Jailed band member Nadezhda Tolokonnikova is being transferred to Siberia, Russia’s human rights ombusdman says. Tolokonnikova’s family received no information about her whereabouts for nearly a month.

Russian officials have finally ended their silence about the location of jailed Pussy Riot member Nadezhda Tolokonnikova, who went incommunicado after prison services decided to transfer her last month.

Russia’s presidential human rights ombusdman’s office wrote in a statement Tuesday that Tolokonnikova was being transferred from the swampy central Russian region of Mordovia to a prison colony in Krasnoyarsk province, deep in Siberia. Officials decided to move Tolokonnikova after inspecting allegations she made in an open letter in September that said conditions in the Mordovia prison were “slavery-like” and that wardens had made death threats against her, the statement said.
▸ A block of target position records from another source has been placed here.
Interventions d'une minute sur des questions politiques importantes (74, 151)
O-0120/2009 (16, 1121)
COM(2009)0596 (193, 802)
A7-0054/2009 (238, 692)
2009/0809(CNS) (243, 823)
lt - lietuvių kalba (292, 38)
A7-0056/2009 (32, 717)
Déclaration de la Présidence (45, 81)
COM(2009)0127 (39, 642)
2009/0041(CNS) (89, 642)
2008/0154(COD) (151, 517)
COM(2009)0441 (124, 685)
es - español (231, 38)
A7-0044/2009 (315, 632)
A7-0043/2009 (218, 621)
Tolokonnikova was sent to Krasnoyarsk because she was born and is registered in the grim industrial city of Norilsk in the Arctic Circle in the province, the statement added. Tolokonnikova lived in Moscow before her arrest and has not been to Norislk for seven years but is registered at her mother’s apartment in there, her husband, Pyotr Verzilov, told BuzzFeed Tuesday.

Russian law requires all citizens to be “registered” as living in a specific place under a Soviet system designed to restrict the movement of peasants disenfranchised by collectivization under Stalin. The system is largely unchanged today, although widely ignored. Many Russians do not bother attempting to change their registration when they move. Russian law also requires prisoners to be kept as close as possible to their home towns, though this is also frequently ignored in practice.
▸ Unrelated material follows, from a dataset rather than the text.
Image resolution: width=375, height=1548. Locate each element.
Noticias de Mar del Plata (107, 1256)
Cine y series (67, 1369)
Tolokonnikova’s relatives learned she was transferred on Oct. 21, and heard nothing official about her whereabouts since. Russian law only requires informing prisoners’ relatives about a transfer ten days after they arrive at the new prison.

Though most prison transfers are made by train and Krasnoyarsk is several thousand miles away, Tolokonnikova’s journey has still been remarkably slow. During that time, her relatives and supporters have had to rely on informants within the prison system to learn of her whereabouts.

“1849: Dostoevsky is transferred 3,500 km from St. Petersburg to Tobolsk in shackles, partially on foot, in 15 days. 2013: Tolokno’s in transit across a similar distance from Mordovia to Siberia for 23 DAYS. And who knows when the hell they’ll bring her.”